---------- Document excerpt ----------

AWS DevOps Agent — Hands-on
Most incidents are not complex.
Something breaks and someone has to figure out what changed. You open CloudWatch, check recent deployments, ask whoever last touched the
service. Two hours later, you find a renamed DynamoDB field in last week's commit. The fix? Five minutes.
AWS thinks they have a solution for that.
It's called AWS DevOps Agent — an "always-on, autonomous on-call engineer" that starts investigating the moment an
alarm fires. Built on Bedrock AgentCore, generally available since March 2026.
What it actually is
Connect it to your observability stack, code repos, deployment pipelines, and runbooks. When something breaks, it correlates data across
all of them to find what changed.
Three things it does:
-
Incident investigation. Alarm fires, agent pulls logs, checks deployments, diffs commits, tells you what changed.
-
Proactive recommendations. Between incidents it analyzes patterns and flags recurring issues before they blow up
again.
-
On-demand questions. "Why did checkout latency spike last Tuesday?" — it queries your tools and answers.
Test 2 — the missing IAM permission
An order processor Lambda calls dynamodb:PutItem, but the IAM
role is missing the permission. Classic code-review miss.
The moment the alarm fired, the agent posted to Slack with this:
Root cause: Terraform deployment by tobias.schmidt created Lambda function with incomplete IAM permissions. The
Terraform configuration is missing the required DynamoDB permissions for the role despite the function's code calling
dynamodb:PutItem on table
devops-agent-orders.
Not vague. It identified the exact deployment, the exact missing permission, and traced it through CloudTrail timestamps. No human dug
through logs.
Test 3 — where it picked the wrong side to blame
Lambda env var: TABLE_NAME=devops-agent-inventory-v1. IAM
policy: grants UpdateItem on
table/devops-agent-inventory (no
-v1). Every invocation:
AccessDeniedException.

----------

Task instructions:
[A] In the AWS DevOps Agent write-up, what is the agent built on?
[B] Print the AWS DevOps Agent write-up between "The moment the" and "devops-agent-orders.", inclusive.
[C] Proceed with the AWS DevOps Agent write-up from the point where it stops.
The material from here on comes from a different source than the AWS DevOps Agent write-up.

---------- Records shown ----------

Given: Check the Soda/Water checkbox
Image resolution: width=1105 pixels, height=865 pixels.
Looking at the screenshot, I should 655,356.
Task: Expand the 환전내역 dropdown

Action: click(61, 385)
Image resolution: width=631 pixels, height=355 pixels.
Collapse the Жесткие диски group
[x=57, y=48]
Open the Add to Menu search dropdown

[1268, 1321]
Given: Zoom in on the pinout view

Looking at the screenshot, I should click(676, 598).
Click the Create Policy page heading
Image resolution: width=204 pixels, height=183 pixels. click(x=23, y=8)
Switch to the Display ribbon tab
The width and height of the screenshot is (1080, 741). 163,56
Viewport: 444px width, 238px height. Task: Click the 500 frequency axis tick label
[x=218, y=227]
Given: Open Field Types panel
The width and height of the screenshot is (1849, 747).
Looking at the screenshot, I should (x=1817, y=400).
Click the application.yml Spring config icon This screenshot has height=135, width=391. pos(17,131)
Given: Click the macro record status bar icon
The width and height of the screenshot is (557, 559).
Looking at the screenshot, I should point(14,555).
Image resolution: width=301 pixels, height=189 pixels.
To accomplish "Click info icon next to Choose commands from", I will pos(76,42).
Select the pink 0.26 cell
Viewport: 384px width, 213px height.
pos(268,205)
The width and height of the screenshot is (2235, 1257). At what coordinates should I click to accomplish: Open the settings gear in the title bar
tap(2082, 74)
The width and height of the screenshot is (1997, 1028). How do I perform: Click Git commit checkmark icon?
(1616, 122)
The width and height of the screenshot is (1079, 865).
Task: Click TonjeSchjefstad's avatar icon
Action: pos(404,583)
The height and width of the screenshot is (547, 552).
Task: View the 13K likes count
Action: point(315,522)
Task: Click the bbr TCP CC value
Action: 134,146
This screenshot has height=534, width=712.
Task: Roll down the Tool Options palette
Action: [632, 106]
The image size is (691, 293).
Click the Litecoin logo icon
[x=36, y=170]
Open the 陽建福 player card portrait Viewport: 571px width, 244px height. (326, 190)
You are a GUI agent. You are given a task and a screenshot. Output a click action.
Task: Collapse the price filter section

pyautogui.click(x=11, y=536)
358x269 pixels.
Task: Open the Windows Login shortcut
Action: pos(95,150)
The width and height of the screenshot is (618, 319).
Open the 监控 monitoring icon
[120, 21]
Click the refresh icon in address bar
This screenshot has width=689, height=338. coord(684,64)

----------

Written answers:
[A] Bedrock AgentCore.

[B]
The moment the alarm fired, the agent posted to Slack with this:
Root cause: Terraform deployment by tobias.schmidt created Lambda function with incomplete IAM permissions. The
Terraform configuration is missing the required DynamoDB permissions for the role despite the function's code calling
dynamodb:PutItem on table
devops-agent-orders.

[C]
The agent traced everything correctly — env var, IAM, the exact Terraform commit. Then concluded: fix the IAM policy. Point it
at table/devops-agent-inventory-v1.
That fix would resolve the AccessDeniedException and
immediately surface a ResourceNotFoundException, because that
table doesn't exist.
The actual bug is the env var. TABLE_NAME should be
devops-agent-inventory. The IAM policy is correct.
So: it surfaces evidence brilliantly. It does not always reason about which piece of evidence is the actual root cause.
Where it falls short
-
No native CloudWatch integration. No alarm action targets DevOps Agent directly. You build a bridge Lambda, sign a
payload with HMAC-SHA256, POST to a webhook. Not the one-click setup the product page implies.
-
Pricing is hard to predict. $0.0083/agent-second across all task types. Roughly $30/hour of active time. No cost
caps.
-
Azure support is shallow. Cross-cloud is real but early. CloudTrail has no equivalent on the Azure side.
Worth trying?
If your team spends hours per incident manually correlating logs, deployments, and CloudTrail — start the 2-month free trial. Setup
takes an afternoon and after that it runs without maintenance.
The DevOps SRE fear is real but premature. It's a good investigator, not a replacement for someone who understands the system. Test 3
proved that.